TEXT EXCERPT:
....

Gary at the yellow gate that marks the start and the finish of the Barkley Marathons course.
The race is one hundred and thirty something miles
No one knows for sure – the route evolves every year at the whim of the race organizer. If there are no finishers the course stays the same, if there is a finisher the course is made more difficult by adding another checkpoint that involves an additional climb and descent. Most think the loop, done 5 times, is a bit longer than an actual marathon , and there’s no question the terrain is absolutely brutal. Only 14 people have finished the race in nearly thirty years And what’s worse – every time there’s a finisher, they make the course harder but not necessarily and longer.
Oh, there’s no trail markers
A huge part of the challenge is to navigate the race course. To prove you’ve completed the whole course, you tear a page out of books you find hidden at various points along the race route. After every lap, the organizer will count your pages.
You have no idea when the race will start
Anytime between midnight Friday and noon on Saturday! So it’s tough to plan your rest before the race.
The race takes two and a half days.

....

SOURCE MATERIAL:
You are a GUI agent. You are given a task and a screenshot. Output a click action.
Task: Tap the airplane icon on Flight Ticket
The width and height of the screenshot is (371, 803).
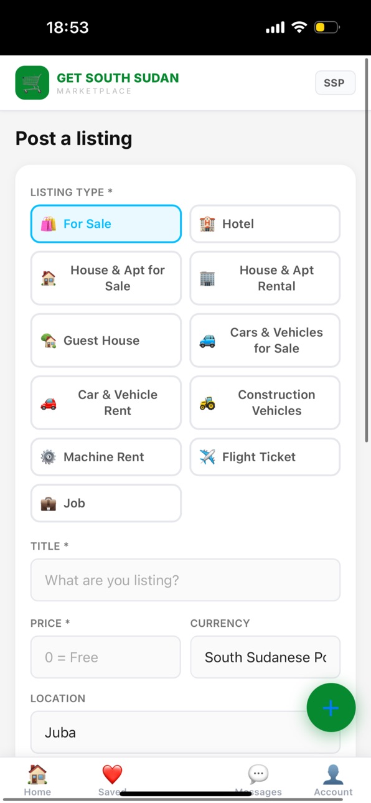tap(207, 457)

....

WHAT TO WORK ON:
1: Translate this sentence from the Barkley Marathons text into Spanish: "A huge part of the challenge is to navigate the race course."
2: Copy the Barkley Marathons text word for word, from "Oh, there’s no" to "before the race.".

EXERCISE RESULTS:
1: Una gran parte del desafío consiste en orientarse por el recorrido de la carrera.

2:
Oh, there’s no trail markers
A huge part of the challenge is to navigate the race course. To prove you’ve completed the whole course, you tear a page out of books you find hidden at various points along the race route. After every lap, the organizer will count your pages.
You have no idea when the race will start
Anytime between midnight Friday and noon on Saturday! So it’s tough to plan your rest before the race.